**PROBLEM REQUIREMENTS**
Since the copy must hold text only, transcribe the data below exactly and omit the images.

Recorded data:

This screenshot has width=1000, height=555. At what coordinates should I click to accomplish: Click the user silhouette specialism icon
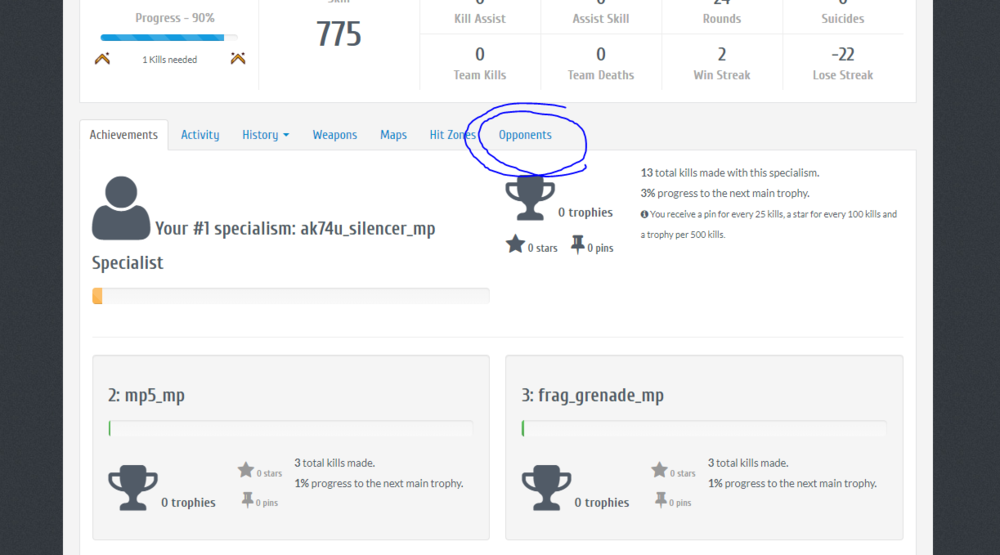121,208
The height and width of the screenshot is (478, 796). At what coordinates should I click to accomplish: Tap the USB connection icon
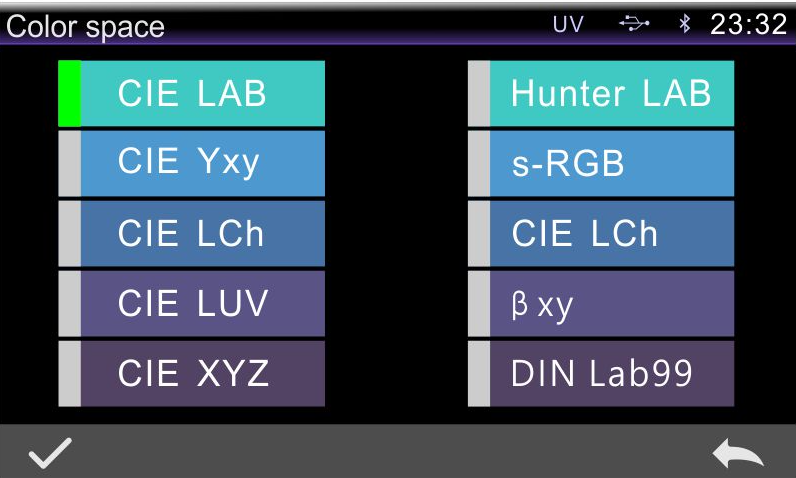[633, 25]
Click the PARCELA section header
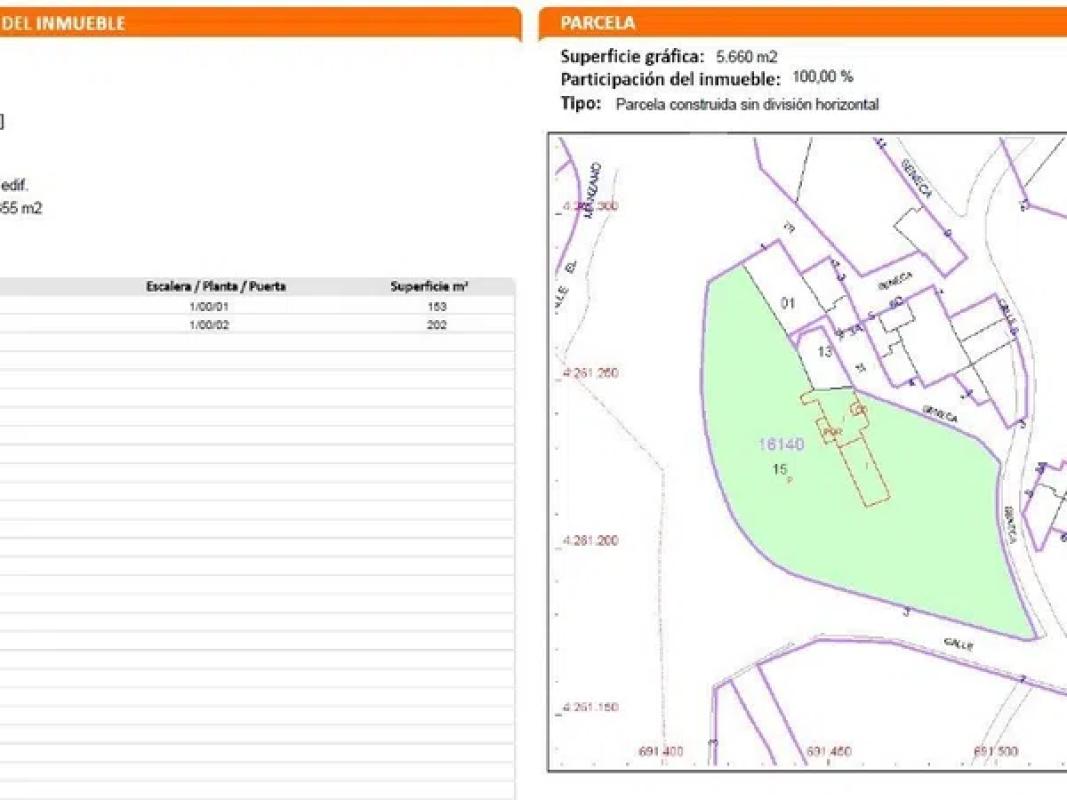Viewport: 1067px width, 800px height. pos(598,23)
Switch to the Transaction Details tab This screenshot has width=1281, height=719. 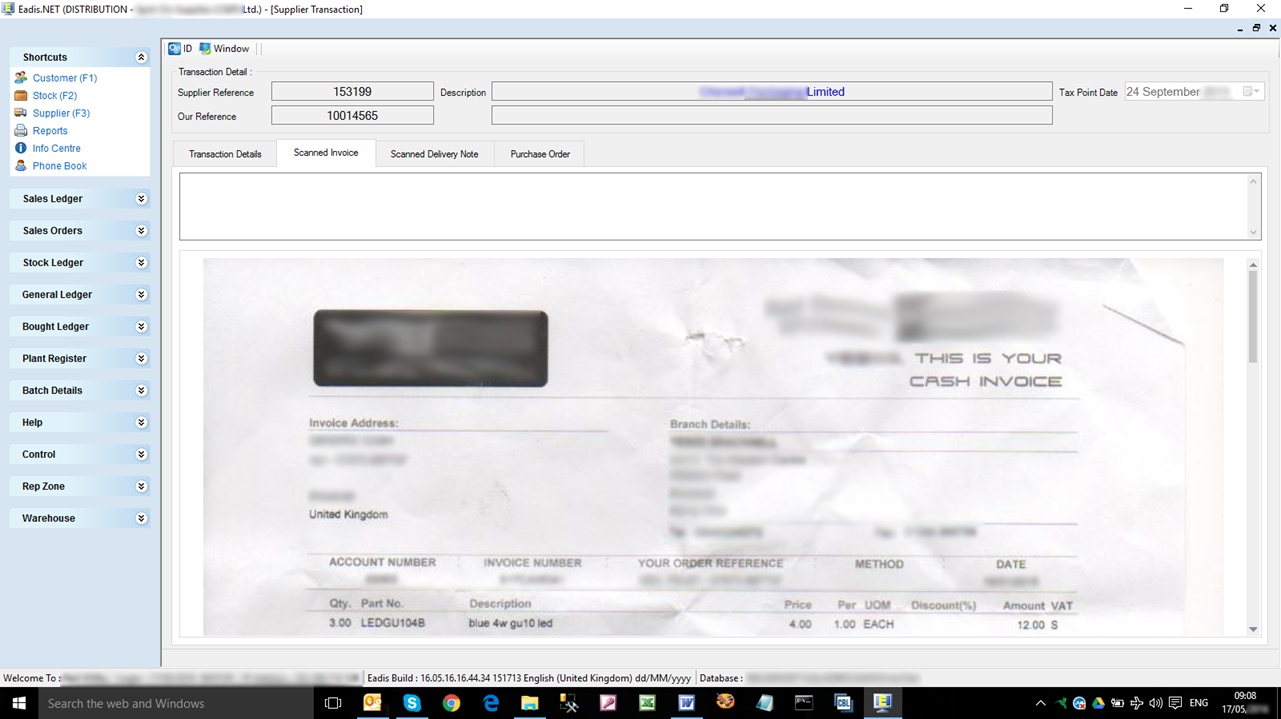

**ANSWER SPACE**
This screenshot has width=1000, height=555. At what coordinates should I click to accomplish: Click the user silhouette specialism icon
121,208
The height and width of the screenshot is (478, 796). At what coordinates should I click to accomplish: Tap the USB connection icon
[633, 25]
Click the PARCELA section header
Viewport: 1067px width, 800px height. pos(598,23)
Switch to the Transaction Details tab This screenshot has width=1281, height=719. 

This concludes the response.